JustDial’s Data Breach Involves Over 100 Million Users

There is a new data breach happened recently that exposed the information of over 100 million people. The company at fault of this scandal is JustDial, a firm providing local search for different services in India. What was leaked are names, emails, mobile numbers, gender, address, and D.O.B. The incident was first reported by Rajshekhar Rajaharia, a security researcher & growth hacker, on his Facebook page.

According to Rajaharia, 7 out of 10 cases in this incident have used JustDial’s customer care number. Other information like users’ occupation, which is required when they sign up for its service is also leaked. He had tried to contact the company as well as its security team but failed.
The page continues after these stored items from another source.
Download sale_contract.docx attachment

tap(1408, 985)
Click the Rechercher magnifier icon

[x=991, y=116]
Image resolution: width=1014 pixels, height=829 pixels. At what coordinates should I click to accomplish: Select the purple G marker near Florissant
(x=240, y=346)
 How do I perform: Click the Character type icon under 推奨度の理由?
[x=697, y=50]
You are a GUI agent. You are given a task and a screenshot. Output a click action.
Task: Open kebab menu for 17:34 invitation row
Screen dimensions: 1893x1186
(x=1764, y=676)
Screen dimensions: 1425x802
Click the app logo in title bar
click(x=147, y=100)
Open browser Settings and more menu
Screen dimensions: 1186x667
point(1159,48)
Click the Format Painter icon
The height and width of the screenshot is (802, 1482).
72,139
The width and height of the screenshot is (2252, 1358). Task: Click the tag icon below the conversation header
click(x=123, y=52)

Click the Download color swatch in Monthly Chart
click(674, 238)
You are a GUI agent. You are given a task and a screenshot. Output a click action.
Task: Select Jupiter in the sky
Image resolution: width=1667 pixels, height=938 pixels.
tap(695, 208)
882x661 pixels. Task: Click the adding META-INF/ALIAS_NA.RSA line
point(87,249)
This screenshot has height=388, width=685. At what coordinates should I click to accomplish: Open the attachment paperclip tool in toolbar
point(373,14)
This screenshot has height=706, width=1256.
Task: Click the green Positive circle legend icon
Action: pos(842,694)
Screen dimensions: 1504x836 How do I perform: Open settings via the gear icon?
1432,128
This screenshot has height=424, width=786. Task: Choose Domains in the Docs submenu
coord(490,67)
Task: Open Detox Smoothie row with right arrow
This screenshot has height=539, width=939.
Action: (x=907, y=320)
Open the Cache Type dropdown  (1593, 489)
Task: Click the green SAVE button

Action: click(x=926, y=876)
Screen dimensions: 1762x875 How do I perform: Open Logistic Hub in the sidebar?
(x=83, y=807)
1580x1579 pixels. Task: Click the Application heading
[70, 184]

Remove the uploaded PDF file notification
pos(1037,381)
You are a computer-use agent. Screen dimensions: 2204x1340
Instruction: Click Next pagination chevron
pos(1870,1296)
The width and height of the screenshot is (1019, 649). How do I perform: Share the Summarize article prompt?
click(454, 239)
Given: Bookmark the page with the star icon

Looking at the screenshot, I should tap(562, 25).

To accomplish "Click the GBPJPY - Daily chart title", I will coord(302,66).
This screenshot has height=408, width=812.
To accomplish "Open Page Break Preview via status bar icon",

Rajaharia’s report reveals that the leading cause of this data breach is an API endpoint that lets anyone online gets access. This endpoint has been around since 2015, and no one can be sure if a similar breach had happened, but we did not know about it. If someone wants to harvest these data, they can do it in real-time with the API weakness.

Please note that the problematic API endpoint is no longer in use and JustDial has a new, protected one now that can protect these data. With this improvement, the new website is more secure than the old one. However, Rajaharia has found more than one API endpoints that can open the door for identity theft.

According to The Economic Times, JustDial had contacted Rajaharia about this incident, but at the time of writing, the issue has not been fixed yet. The company also denied the claim of a data breach, saying that they had encrypted the old apps and there has been no leak regarding financial information. There is also a tech-audit in charge of finding such an issue and deal with it if there is.